Het is zoals ze zelf zeggen* een partij die een nieuwe beweging op gang wil brengen in de politiek en de samenleving. Volgens de oprichters gaat het daarbij om een grondhouding, die hartstochtelijk zoekt naar recht en waarheid en waarbij macht en tegenmacht weer in een gezonde balans zijn.
In art 2 en 3 van haar Statuut staan de grondgedachten en uitgangspunten. Uitdrukkelijk wordt in artikel 2 vermeld dat de partij uitgaat van een relationeel en personalistisch mensbeeld.
Verderop wordt gezegd: ‘Ons alternatief voor het heersende individualisme is het personalisme. In het personalisme staat, aldus de tekst, niet het individu met zijn eigenbelang centraal maar de mens als persoon- de mens in verbondenheid met zichzelf, met anderen en de omringende wereld. De partij ziet mensen als bezielde personen die zich tot elkaar verhouden met zorg. Ieder mens telt!’. Er wordt gesproken over integraal humanisme.
‘In de politiek vertaalt personalisme zich in het ordenen van de samenleving naar de belangrijkste eenheden gezin, gemeenschappen, organisaties, overheden in steeds wijdere kringen. De eerste en zwaarste verantwoordelijkheid ligt bij de eigen kring.’ En het maatschappelijk middenveld moet terugkomen.

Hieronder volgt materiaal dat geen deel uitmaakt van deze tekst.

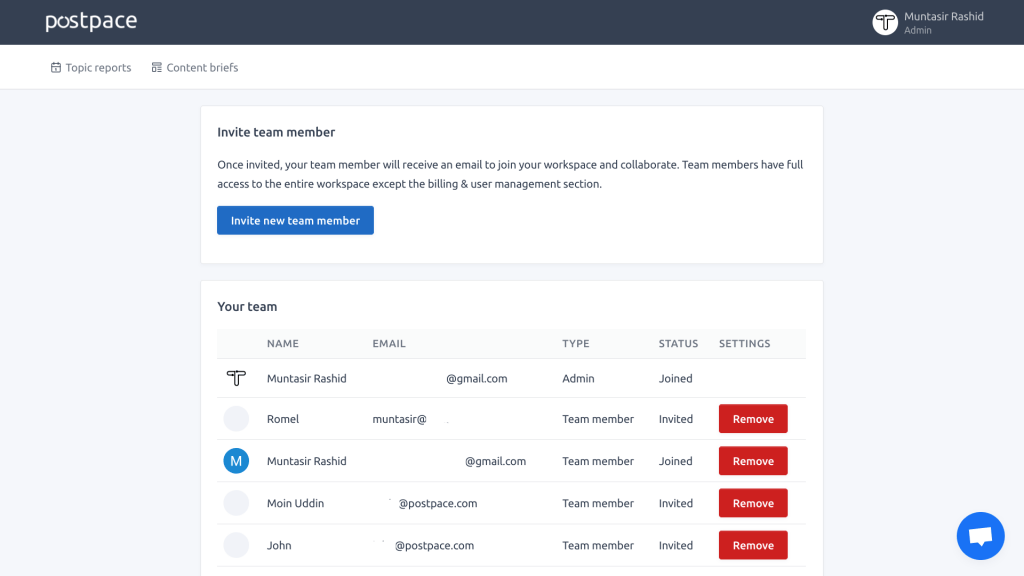Remove Romel from the team
Viewport: 1024px width, 576px height.
(x=753, y=419)
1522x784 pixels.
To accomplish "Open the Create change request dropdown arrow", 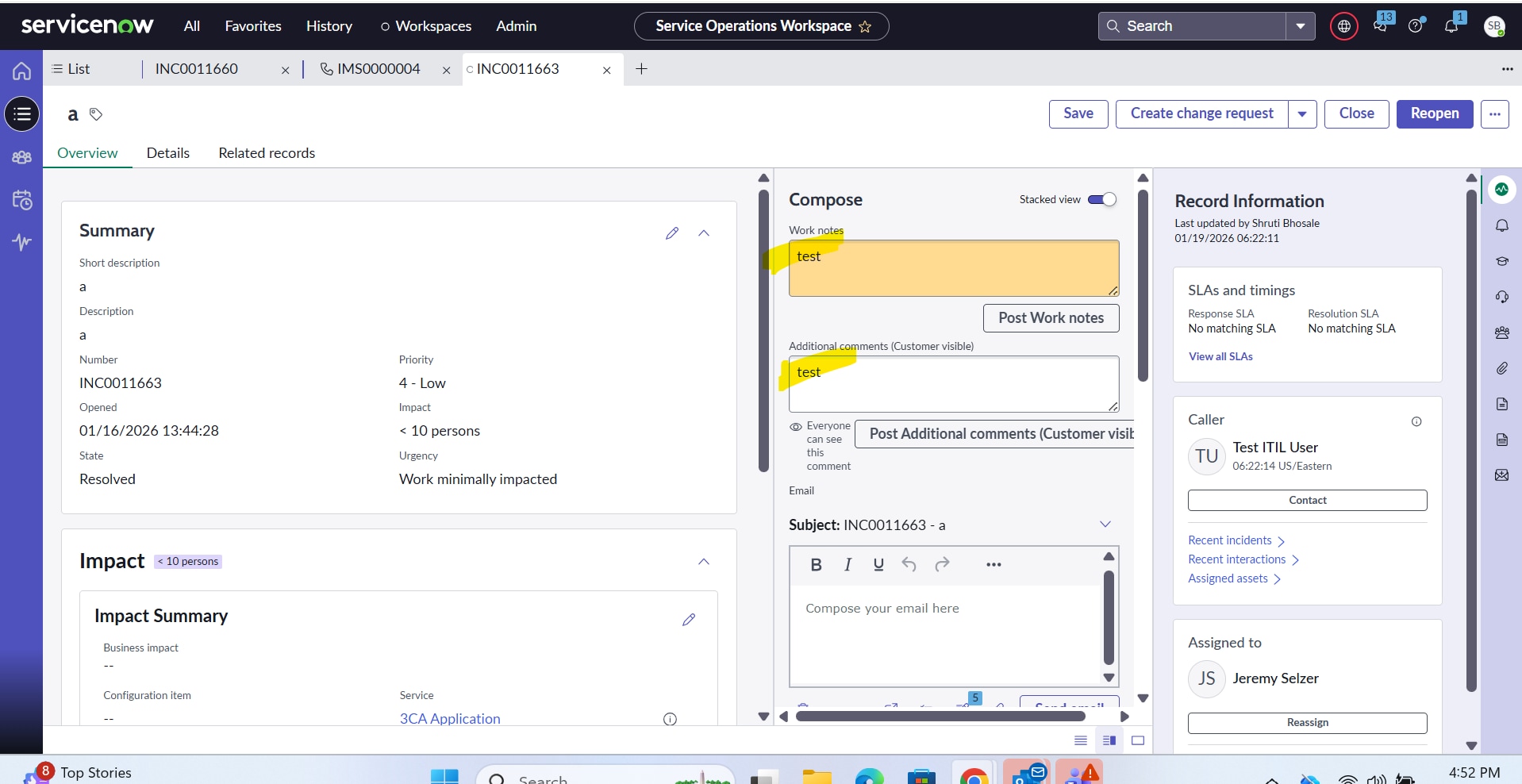I will (x=1302, y=114).
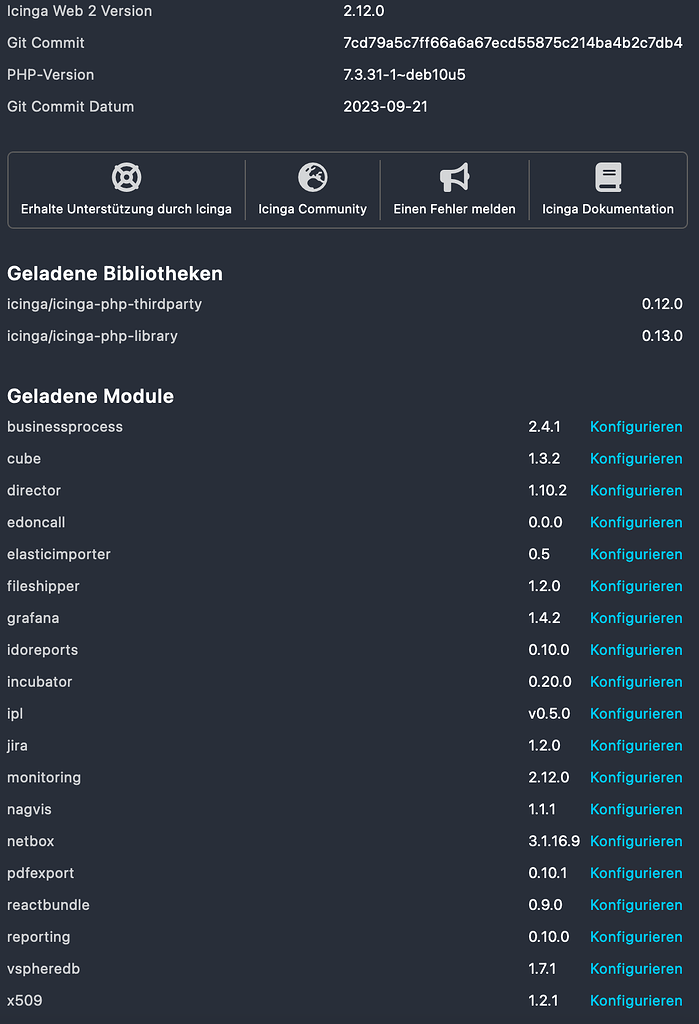The image size is (699, 1024).
Task: Select the Git Commit hash text
Action: 513,42
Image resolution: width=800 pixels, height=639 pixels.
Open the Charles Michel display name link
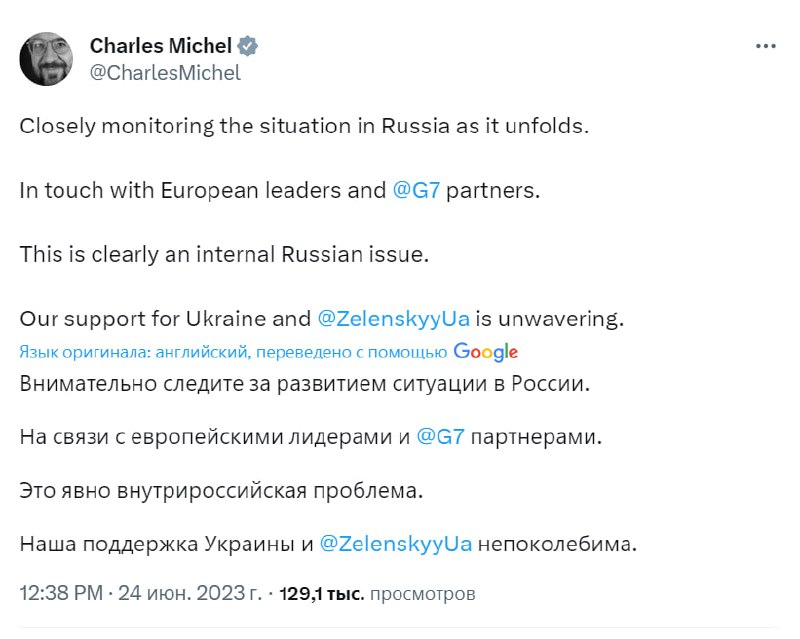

Het personalisme en haar geschiedenis.
Toen ik las dat de nieuwe partij een personalistisch uitgangspunt hanteerde was ik zeer verrast, blij verrast*. Ik had me immers vrij uitgebreid met het personalisme beziggehouden tijdens mijn filosofiestudie eind jaren 90. Dat mondde uit in het boek: Recht doen aan de buurt, van de Stichting Maatschappij Veiligheid en Politie, uit 2001, waarin een hoofdstuk over een personalistische rechtsverkenning (pg 109 ev). Hierin stelde ik oa dat een wijk of buurt een democratie in het klein is en dat wanneer er geen of onvoldoende rekening wordt gehouden met de mensen die daar wonen bij het opleggen van regels en het toepassen en uitvoeren van sancties, het recht niet leeft en dus ook niet werkt.
Op pagina 111 heb ik mijn visie op het personalisme uiteengezet..
Zoals dat het recht een basis moet hebben in de menselijke gemeenschap. Die gemeenschap is een levende gemeenschap of bestaat uit gemeenschappen van personen.
En: ‘Een personalistisch perspectief doet recht aan het proces van levensvervulling en menswording en ziet de mens niet als statisch wezen maar als persoon in ‘wording’, door vallen en opstaan, door ervaring en reflectie op het handelen. Juist in het doen, in het handelen dat diakritisch is openbaart zich het ‘ethisch’ menszijn….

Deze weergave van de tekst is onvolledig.